> **Activity**
The first line of the data below and every line after it, through the one with "Open details of", must be transcribed without change.

== == ==

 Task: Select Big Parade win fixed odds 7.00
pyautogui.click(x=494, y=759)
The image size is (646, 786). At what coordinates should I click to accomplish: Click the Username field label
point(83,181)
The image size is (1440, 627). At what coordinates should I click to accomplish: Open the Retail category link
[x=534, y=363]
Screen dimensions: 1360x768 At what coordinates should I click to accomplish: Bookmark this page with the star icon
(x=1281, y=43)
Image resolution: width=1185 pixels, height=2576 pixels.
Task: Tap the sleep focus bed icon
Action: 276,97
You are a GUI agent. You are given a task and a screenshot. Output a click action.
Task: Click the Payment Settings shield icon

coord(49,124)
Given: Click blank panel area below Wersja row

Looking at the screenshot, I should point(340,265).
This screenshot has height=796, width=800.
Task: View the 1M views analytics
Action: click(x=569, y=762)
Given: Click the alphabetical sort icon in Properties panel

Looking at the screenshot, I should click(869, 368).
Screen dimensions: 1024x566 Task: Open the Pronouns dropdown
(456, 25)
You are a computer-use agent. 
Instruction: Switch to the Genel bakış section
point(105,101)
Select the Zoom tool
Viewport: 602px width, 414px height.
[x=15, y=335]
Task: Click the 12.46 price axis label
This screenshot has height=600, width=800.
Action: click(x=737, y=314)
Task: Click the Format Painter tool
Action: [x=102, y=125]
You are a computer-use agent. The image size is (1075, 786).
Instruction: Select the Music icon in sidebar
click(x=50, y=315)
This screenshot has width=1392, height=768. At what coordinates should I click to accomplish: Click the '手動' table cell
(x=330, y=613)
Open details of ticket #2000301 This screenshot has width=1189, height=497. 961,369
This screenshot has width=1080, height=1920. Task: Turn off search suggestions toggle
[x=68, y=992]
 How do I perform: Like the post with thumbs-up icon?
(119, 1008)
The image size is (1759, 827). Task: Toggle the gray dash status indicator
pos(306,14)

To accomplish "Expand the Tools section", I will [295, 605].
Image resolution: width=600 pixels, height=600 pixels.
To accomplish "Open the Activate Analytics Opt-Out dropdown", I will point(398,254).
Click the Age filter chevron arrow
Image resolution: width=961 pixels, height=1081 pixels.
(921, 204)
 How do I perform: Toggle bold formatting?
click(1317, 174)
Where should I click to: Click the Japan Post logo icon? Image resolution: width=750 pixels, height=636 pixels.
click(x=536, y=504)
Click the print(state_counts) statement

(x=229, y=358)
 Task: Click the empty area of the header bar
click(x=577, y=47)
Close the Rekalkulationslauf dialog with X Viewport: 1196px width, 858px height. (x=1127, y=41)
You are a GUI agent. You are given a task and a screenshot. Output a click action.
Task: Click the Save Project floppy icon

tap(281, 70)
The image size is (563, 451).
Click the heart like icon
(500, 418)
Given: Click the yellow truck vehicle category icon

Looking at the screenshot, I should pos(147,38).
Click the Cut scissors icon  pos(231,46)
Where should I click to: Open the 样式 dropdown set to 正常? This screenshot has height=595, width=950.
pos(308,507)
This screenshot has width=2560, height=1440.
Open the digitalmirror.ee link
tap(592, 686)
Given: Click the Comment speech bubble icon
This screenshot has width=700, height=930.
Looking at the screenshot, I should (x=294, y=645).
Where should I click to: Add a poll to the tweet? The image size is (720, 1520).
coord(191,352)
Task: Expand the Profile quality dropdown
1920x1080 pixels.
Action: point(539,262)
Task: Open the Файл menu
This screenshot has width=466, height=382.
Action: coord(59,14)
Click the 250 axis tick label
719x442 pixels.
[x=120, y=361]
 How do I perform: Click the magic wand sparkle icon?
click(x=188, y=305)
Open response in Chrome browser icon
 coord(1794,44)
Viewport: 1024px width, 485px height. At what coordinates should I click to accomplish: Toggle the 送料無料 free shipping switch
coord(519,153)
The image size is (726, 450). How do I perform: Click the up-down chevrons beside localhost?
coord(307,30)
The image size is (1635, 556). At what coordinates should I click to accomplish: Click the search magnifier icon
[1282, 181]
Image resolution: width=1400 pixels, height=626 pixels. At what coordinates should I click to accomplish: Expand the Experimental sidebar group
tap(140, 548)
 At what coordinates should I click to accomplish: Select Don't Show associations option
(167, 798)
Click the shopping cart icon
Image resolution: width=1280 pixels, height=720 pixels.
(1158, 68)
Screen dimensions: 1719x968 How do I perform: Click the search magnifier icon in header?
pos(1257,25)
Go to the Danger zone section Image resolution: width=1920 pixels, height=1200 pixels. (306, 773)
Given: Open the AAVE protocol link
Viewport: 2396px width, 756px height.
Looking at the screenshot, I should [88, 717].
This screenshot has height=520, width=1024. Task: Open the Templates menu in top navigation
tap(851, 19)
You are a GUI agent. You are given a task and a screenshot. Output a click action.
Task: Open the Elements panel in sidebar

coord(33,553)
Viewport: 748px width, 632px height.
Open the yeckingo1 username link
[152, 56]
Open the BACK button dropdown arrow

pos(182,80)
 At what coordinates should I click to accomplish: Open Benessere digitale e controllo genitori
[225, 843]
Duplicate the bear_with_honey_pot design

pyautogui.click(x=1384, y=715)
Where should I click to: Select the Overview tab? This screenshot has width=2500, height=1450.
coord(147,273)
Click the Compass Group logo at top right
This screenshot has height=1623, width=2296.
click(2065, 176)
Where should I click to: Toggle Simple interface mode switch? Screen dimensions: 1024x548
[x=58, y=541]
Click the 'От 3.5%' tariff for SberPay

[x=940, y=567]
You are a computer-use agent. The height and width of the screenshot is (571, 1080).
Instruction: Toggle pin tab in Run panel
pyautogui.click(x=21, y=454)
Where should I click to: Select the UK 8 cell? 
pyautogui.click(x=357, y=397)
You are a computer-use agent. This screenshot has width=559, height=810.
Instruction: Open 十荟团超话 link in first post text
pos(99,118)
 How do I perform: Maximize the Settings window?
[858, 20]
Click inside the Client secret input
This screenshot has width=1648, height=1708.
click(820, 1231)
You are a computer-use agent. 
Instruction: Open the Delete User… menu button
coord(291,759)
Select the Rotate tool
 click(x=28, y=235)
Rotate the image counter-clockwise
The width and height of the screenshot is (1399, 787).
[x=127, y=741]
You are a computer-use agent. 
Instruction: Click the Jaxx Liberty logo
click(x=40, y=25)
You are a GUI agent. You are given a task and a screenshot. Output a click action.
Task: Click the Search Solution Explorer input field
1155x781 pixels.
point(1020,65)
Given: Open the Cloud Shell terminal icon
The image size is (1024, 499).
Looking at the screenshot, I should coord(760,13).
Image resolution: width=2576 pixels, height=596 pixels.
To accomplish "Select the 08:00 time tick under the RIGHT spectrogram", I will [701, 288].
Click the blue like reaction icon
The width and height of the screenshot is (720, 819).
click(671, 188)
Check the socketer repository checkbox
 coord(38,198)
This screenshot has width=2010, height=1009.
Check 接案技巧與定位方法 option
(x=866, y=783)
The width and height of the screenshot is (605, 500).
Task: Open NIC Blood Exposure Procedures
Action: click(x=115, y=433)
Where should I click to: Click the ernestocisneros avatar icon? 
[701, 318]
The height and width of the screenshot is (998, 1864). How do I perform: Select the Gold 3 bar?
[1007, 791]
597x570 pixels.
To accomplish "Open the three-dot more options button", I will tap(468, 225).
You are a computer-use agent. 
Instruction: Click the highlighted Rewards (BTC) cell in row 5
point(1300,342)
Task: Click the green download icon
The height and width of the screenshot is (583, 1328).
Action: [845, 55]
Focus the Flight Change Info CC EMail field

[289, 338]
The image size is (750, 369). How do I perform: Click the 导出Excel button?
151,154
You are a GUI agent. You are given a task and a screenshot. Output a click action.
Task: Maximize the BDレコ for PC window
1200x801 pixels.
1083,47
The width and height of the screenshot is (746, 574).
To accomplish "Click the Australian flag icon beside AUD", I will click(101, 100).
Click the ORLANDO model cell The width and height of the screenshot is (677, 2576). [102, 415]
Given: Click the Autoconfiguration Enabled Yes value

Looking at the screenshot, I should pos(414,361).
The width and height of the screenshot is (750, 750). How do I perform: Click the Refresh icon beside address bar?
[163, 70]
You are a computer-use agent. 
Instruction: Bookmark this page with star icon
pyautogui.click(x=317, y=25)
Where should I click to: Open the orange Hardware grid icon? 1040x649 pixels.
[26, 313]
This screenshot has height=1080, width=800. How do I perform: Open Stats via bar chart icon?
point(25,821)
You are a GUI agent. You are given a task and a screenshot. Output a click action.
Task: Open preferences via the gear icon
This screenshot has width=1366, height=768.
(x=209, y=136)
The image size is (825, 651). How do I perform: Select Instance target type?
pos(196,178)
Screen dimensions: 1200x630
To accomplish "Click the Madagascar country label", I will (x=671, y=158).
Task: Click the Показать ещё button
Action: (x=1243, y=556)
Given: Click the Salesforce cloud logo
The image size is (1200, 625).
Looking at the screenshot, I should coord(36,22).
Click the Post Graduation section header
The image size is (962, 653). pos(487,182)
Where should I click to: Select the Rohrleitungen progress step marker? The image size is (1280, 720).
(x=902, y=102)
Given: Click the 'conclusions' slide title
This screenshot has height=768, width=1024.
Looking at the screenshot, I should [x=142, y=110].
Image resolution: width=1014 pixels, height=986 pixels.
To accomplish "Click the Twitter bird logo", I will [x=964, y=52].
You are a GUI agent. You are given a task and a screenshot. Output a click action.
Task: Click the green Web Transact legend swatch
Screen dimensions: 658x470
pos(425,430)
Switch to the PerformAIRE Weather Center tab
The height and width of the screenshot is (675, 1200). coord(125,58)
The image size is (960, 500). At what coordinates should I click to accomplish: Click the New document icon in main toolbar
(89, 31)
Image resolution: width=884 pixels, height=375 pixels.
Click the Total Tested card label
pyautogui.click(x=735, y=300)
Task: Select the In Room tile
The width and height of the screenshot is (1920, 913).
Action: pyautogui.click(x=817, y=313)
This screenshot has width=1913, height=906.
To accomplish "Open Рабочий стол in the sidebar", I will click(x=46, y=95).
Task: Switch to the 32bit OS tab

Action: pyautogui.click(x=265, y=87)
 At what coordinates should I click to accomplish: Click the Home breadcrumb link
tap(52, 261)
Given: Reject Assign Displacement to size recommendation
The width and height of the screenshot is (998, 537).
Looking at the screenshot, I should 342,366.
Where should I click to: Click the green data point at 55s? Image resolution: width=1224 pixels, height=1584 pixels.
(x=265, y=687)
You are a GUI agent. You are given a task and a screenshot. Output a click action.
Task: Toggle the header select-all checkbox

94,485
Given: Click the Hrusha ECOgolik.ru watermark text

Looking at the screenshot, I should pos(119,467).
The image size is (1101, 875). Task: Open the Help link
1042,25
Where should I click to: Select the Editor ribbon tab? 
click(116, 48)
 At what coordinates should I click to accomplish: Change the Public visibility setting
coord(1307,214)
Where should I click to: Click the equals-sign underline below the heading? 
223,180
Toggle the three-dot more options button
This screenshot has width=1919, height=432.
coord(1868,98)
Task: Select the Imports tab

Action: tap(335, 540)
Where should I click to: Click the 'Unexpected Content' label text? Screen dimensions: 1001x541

== == ==

> **Response below**
 Task: Select Big Parade win fixed odds 7.00
pyautogui.click(x=494, y=759)
The image size is (646, 786). At what coordinates should I click to accomplish: Click the Username field label
point(83,181)
The image size is (1440, 627). At what coordinates should I click to accomplish: Open the Retail category link
[x=534, y=363]
Screen dimensions: 1360x768 At what coordinates should I click to accomplish: Bookmark this page with the star icon
(x=1281, y=43)
Image resolution: width=1185 pixels, height=2576 pixels.
Task: Tap the sleep focus bed icon
Action: 276,97
You are a GUI agent. You are given a task and a screenshot. Output a click action.
Task: Click the Payment Settings shield icon

coord(49,124)
Given: Click blank panel area below Wersja row

Looking at the screenshot, I should point(340,265).
This screenshot has height=796, width=800.
Task: View the 1M views analytics
Action: click(x=569, y=762)
Given: Click the alphabetical sort icon in Properties panel

Looking at the screenshot, I should click(869, 368).
Screen dimensions: 1024x566 Task: Open the Pronouns dropdown
(456, 25)
You are a computer-use agent. 
Instruction: Switch to the Genel bakış section
point(105,101)
Select the Zoom tool
Viewport: 602px width, 414px height.
[x=15, y=335]
Task: Click the 12.46 price axis label
This screenshot has height=600, width=800.
Action: click(x=737, y=314)
Task: Click the Format Painter tool
Action: [x=102, y=125]
You are a computer-use agent. The image size is (1075, 786).
Instruction: Select the Music icon in sidebar
click(x=50, y=315)
This screenshot has width=1392, height=768. At what coordinates should I click to accomplish: Click the '手動' table cell
(x=330, y=613)
Open details of ticket #2000301 This screenshot has width=1189, height=497. 961,369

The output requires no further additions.